→ DOCUMENT EXTRACT

- - - - - - -

Greising: Trying to Measure Depth of COVID Hole With No Yardsticks

The data is murky enough, and the course of the disease so unknowable, that no one quite yet knows what exactly we're looking at.

Mayor Lori Lightfoot (Chris Sweda-Pool/Getty Images)

BGA President David Greising writes a regular column for Crain's Chicago Business.

Mayor Lori Lightfoot has made it clear that protecting lives is a consuming passion as she leads Chicago through the COVID-19 pandemic. Behind that all-important purpose, keeping the city solvent is a high purpose, too.

Protecting Chicago's fiscal health is a big undertaking even in typical times. There's a reason Chicago's credit rating has hovered at or near "junk" status in recent years. And Moody's last year called Chicago and Detroit the two cities in the country least prepared for a recession.

There are recessions, and there are—whatever is happening to the economy right now. Two straight weeks with 6.6 million new jobless claims nationwide. A virtual shutdown in travel; very little trade. Stay-at-home orders affecting 95 percent of the U.S. population.

Chicago is getting hit hard: The $1.56 billion Lightfoot expects in federal aid is targeted chiefly at reimbursing losses arising from coronavirus. The mayor is pushing to get through this without city layoffs—and counting on spending by 30,000 city workers to be a factor in recovery.

Fortunately for Lightfoot, her economic team—headed by Chief Financial Officer Jennie Huang Bennett and Budget Director Susie Park—had a head start on coronavirus. Late last year, they conducted planning for varying degrees of economic crisis.

The worst-case scenario for at least some parts of city government, Bennett says in an interview, was this: "What happens if we get no revenues for a certain period of time?"

That may have sounded extreme then. These days, it's closer to a description of what is happening in certain areas.

In the weeks since coronavirus hit the U.S., last year's planning work is coming in handy. "If we hadn't had that in place, it would have been difficult to do some of the analysis we need now," Park says.

- - - - - - -

Saved entries:

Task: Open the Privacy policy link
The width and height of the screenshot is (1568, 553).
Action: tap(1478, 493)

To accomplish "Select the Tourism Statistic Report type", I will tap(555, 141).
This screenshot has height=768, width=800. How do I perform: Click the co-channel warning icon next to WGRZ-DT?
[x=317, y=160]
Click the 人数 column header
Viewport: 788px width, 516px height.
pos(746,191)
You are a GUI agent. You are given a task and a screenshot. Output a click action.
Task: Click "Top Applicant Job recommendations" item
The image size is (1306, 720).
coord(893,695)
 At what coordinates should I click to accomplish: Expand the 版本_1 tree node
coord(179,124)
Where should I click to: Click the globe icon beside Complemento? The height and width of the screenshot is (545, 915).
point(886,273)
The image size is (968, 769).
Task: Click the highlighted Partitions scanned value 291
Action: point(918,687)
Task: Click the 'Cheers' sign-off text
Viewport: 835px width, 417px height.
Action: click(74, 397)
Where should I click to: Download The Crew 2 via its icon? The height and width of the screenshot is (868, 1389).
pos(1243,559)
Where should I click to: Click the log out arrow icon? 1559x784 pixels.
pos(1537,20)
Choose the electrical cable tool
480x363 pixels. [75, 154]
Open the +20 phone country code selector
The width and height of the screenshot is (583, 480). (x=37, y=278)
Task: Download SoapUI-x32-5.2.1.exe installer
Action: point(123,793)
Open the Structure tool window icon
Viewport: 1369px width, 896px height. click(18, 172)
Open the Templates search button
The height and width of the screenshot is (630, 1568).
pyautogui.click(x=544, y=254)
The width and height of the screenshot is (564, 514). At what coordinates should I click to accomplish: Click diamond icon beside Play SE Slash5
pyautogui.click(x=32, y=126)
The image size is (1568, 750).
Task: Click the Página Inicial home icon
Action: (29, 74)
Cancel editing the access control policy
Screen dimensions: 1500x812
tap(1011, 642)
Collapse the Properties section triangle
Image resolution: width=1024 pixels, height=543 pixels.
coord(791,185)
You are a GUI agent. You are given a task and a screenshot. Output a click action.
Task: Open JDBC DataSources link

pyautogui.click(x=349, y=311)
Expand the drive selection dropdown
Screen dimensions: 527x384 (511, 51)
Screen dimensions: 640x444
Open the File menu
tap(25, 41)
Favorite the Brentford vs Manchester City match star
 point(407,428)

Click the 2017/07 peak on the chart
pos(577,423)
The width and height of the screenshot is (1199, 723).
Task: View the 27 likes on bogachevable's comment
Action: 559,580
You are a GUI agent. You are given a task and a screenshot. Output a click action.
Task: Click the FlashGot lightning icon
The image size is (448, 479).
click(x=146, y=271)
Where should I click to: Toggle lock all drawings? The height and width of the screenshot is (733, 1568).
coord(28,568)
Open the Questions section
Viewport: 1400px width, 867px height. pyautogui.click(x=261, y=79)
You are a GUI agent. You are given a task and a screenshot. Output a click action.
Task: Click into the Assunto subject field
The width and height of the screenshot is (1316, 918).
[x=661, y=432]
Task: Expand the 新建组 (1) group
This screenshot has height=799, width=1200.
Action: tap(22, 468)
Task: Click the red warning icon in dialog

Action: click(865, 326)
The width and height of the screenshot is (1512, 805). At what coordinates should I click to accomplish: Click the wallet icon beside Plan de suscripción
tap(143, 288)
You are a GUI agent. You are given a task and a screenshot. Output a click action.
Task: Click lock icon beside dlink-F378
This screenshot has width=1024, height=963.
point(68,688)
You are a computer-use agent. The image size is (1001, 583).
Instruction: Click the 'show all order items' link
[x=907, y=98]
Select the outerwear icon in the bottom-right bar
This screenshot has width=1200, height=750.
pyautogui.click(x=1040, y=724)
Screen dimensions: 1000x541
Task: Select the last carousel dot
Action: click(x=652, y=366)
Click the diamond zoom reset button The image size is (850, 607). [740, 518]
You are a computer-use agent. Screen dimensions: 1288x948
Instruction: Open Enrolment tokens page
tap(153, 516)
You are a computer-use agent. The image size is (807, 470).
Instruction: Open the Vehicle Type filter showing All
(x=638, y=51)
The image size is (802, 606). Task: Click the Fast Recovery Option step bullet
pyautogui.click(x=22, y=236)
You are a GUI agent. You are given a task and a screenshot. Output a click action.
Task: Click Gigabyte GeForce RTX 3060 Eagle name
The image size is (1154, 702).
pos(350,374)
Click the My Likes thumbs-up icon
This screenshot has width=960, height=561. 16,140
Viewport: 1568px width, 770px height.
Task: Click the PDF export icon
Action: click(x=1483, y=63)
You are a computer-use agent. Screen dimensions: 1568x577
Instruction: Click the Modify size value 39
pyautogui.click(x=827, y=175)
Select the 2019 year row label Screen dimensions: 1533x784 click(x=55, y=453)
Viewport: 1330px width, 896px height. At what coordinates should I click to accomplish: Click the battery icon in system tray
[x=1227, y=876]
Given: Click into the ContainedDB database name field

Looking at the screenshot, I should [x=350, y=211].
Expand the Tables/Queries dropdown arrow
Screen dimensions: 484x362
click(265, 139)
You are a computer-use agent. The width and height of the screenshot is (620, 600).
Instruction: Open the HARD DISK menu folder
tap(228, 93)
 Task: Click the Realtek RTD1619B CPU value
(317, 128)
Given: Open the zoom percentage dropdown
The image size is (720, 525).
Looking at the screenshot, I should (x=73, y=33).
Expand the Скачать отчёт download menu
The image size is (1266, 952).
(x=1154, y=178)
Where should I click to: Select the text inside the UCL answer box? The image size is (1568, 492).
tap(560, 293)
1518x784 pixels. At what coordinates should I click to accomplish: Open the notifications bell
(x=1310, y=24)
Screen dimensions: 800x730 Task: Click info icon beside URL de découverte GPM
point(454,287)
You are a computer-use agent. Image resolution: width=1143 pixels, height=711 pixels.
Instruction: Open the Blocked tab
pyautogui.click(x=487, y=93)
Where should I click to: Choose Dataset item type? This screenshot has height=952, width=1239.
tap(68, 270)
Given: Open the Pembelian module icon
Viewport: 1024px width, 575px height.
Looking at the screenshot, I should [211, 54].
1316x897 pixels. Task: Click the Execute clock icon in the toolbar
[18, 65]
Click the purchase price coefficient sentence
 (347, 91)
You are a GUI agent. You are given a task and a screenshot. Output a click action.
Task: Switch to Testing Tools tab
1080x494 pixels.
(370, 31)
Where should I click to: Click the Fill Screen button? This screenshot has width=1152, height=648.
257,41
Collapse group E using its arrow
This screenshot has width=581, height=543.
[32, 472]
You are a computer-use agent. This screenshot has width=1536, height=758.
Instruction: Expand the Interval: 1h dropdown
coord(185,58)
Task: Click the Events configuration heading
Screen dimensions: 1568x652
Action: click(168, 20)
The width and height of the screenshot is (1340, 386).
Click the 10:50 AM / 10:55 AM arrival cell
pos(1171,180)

- - - - - - -

→ WHAT THIS EXERCISE ASKS
A) List every person in the column on Chicago's finances who is named together with a title or position, and give that title.
B) Return the passage of the column on Chicago's finances from "BGA President David" to "for a recession.", copied word for word.
Answer from the text by itself, without using the records.

→ WRITTEN RESPONSES
A)
- David Greising, BGA President
- Lori Lightfoot, Mayor
- Jennie Huang Bennett, Chief Financial Officer
- Susie Park, Budget Director

B)
BGA President David Greising writes a regular column for Crain's Chicago Business.

Mayor Lori Lightfoot has made it clear that protecting lives is a consuming passion as she leads Chicago through the COVID-19 pandemic. Behind that all-important purpose, keeping the city solvent is a high purpose, too.

Protecting Chicago's fiscal health is a big undertaking even in typical times. There's a reason Chicago's credit rating has hovered at or near "junk" status in recent years. And Moody's last year called Chicago and Detroit the two cities in the country least prepared for a recession.